(Records taken from a collection)
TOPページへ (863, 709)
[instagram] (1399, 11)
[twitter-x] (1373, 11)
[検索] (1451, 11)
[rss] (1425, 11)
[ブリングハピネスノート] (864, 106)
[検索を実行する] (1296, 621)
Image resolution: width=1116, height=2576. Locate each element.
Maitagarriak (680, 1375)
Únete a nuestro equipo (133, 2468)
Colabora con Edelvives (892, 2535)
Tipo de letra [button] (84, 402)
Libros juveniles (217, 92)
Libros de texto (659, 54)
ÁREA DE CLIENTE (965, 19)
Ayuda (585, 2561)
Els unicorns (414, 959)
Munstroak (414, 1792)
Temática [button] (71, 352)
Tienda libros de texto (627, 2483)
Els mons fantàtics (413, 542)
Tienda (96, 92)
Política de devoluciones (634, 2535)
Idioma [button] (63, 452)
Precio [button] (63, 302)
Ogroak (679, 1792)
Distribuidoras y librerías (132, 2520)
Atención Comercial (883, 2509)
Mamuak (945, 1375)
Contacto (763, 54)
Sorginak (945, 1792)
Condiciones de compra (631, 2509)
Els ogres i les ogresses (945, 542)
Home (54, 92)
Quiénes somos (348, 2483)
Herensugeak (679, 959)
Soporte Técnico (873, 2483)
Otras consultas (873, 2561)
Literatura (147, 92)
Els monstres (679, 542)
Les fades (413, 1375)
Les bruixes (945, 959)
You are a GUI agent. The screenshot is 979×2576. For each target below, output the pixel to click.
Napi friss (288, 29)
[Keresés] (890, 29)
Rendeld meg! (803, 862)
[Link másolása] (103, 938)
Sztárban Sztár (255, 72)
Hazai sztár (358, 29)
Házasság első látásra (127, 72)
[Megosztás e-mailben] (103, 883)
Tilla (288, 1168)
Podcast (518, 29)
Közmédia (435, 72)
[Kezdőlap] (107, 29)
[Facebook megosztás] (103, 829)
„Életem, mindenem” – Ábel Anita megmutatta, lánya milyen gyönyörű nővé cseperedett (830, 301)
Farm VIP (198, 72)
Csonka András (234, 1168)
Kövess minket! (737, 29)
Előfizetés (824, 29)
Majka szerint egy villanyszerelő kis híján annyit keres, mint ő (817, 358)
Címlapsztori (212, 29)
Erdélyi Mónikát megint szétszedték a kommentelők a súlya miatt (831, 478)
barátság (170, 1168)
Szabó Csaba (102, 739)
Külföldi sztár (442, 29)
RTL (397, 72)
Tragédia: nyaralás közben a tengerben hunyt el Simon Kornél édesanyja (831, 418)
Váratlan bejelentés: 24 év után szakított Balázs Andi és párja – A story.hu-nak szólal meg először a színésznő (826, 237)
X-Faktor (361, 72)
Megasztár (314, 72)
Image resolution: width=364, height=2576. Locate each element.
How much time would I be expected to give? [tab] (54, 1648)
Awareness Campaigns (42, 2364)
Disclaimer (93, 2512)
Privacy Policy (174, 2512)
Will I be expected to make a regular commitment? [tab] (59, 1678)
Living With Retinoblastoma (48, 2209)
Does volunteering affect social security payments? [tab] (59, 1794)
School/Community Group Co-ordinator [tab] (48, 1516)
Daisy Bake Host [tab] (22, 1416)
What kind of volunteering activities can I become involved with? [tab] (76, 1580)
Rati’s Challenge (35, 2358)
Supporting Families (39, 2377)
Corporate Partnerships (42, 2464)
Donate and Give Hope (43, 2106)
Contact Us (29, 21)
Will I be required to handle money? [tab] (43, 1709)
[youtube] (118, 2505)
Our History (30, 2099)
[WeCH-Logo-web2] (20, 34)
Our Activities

**TASK BRIEF:** Copy everything from the line with "[Keresés] (890, 29)" down to the line with "Előfizetés (824, 29)", substituting "Videók" for "Podcast" and leaving the rest unchanged.

**SOLVED PROBLEM:**
[Keresés] (890, 29)
Rendeld meg! (803, 862)
[Link másolása] (103, 938)
Sztárban Sztár (255, 72)
Hazai sztár (358, 29)
Házasság első látásra (127, 72)
[Megosztás e-mailben] (103, 883)
Tilla (288, 1168)
Videók (518, 29)
Közmédia (435, 72)
[Kezdőlap] (107, 29)
[Facebook megosztás] (103, 829)
„Életem, mindenem” – Ábel Anita megmutatta, lánya milyen gyönyörű nővé cseperedett (830, 301)
Farm VIP (198, 72)
Csonka András (234, 1168)
Kövess minket! (737, 29)
Előfizetés (824, 29)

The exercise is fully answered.